Here again, UAlbany can be a really useful case study.

And the real truth is that administrators are reallocating staff from academic libraries to units that better demonstrate a direct impact on student recruitment and retention.

Our Provost office had made the last 10 years of staffing data open. These numbers are a bit different as they don’t include temporary or adjunct lines.

In the last 10 years we’ve lost 26.7 positions for an over 27% drop but meanwhile, university as a whole has grown in staff and academic affairs has grown in staff.

And, what’s most glaring is that in our university’s functional budgeting we are budgeted as Academic Affairs Support.

Over this period, Academic Affairs Support has actually grown by over 10%, which includes the Libraries’ losses, gaining over 47 positions, most of those in writing and critical inquiry and academic advising.

University administrators are pulling staff away from research libraries towards efforts that can get more students in the door and make sure they graduate.

And this problem might get worse. There’s the potential for enrollment drops starting around 2026 just from demographic changes. This can be really noisy and really dependant on attendence rates.
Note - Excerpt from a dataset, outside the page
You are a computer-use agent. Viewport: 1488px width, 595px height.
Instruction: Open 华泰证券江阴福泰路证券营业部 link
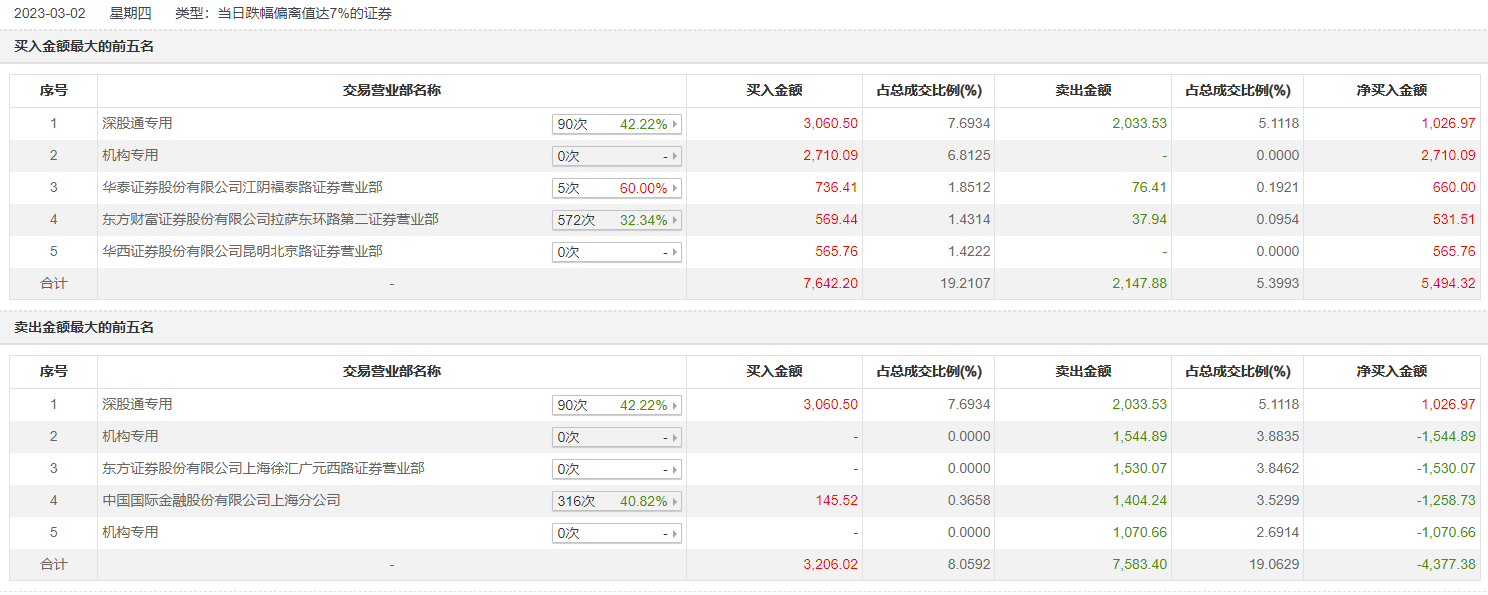[242, 187]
But the resource environment is more likely to get worse than better.

I support our university’s mission of providing an accessible education as broad a set of New Yorkers as possible, but archives and research libraries have a different mission.


So this often gets attributed to austerity, and it is austerity and a crisis in how American colleges and universities are resourced.
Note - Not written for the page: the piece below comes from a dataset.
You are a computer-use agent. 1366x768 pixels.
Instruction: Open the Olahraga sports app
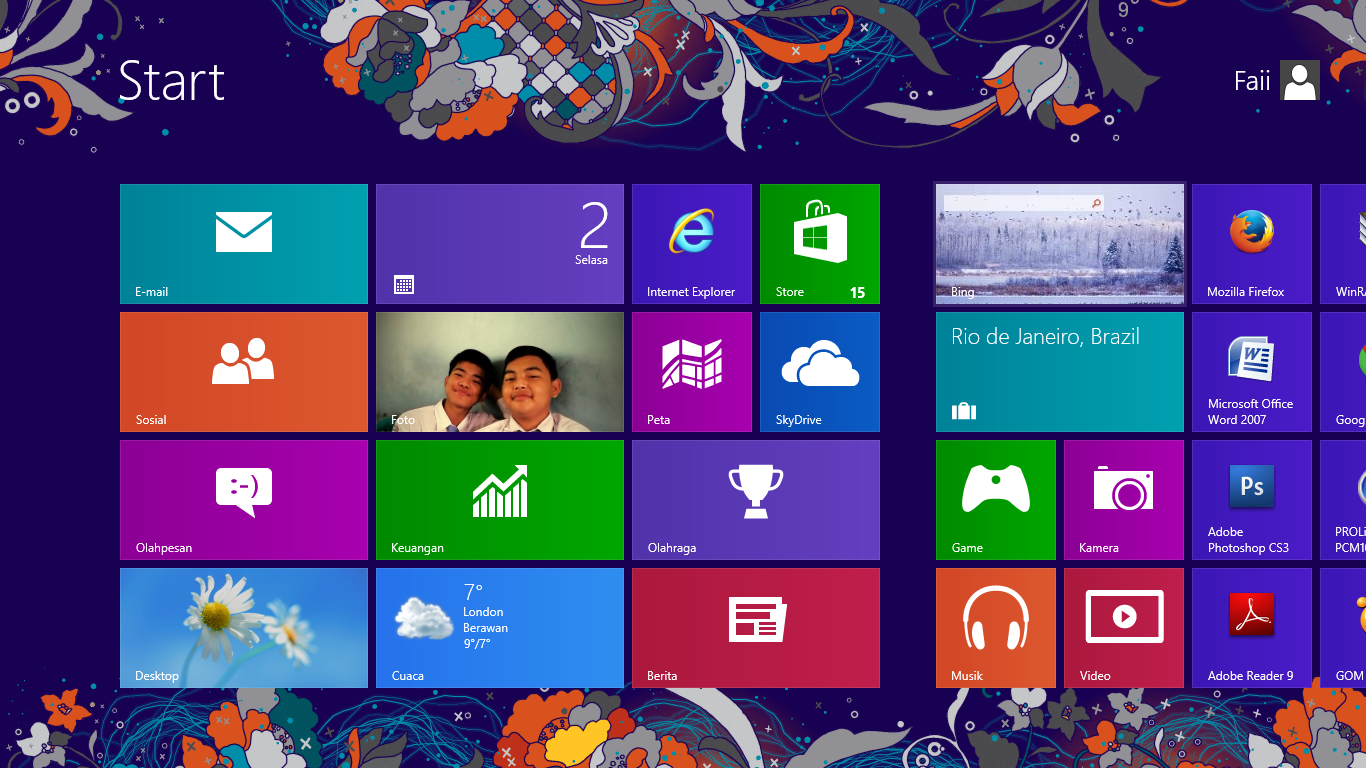click(755, 499)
But its also kinda worse than that. It a lack of value for the mission of research libraries, both by universities and the public.

An example of this is that last year New York State, like many states had a historically pretty unique budget surplus and the state did invest in our university.

The “Albany AI Supercomputing Initiative” includes $75 million in permanent state funding and 49 new tenure track positions in every college & school in the university, most dedicated to AI.

Yet this resulted in 0 hires for the University Libraries.

Even when there’s funding for universities, there is not funding for our work.

Unlike AI apparently, the politicians behind this funding cannot run in their districts on support for research libraries.


So the really unsettling conclusions to this are that lack of staff makes web archives really wasteful in ways that we need to start trying to measure and account for.

Even when just maintaining current collections we should budget for increases in mantenance over time.

Faced with this reality, we have slowly stopped collecting the web in our major subject areas. As crawls need rescoping we just turn them off.

We are now just crawling to meet our legal requirements.

I think our pressures and experience are typical. This is a really a long term existential crisis for research libraries.

Improvements in practice or technology won’t address these structural forces.

And it’s really hard in this current environment to see how this gets better.

For this community at IIPC, this means we really cannot rely on most college and university libraries to preserve the web.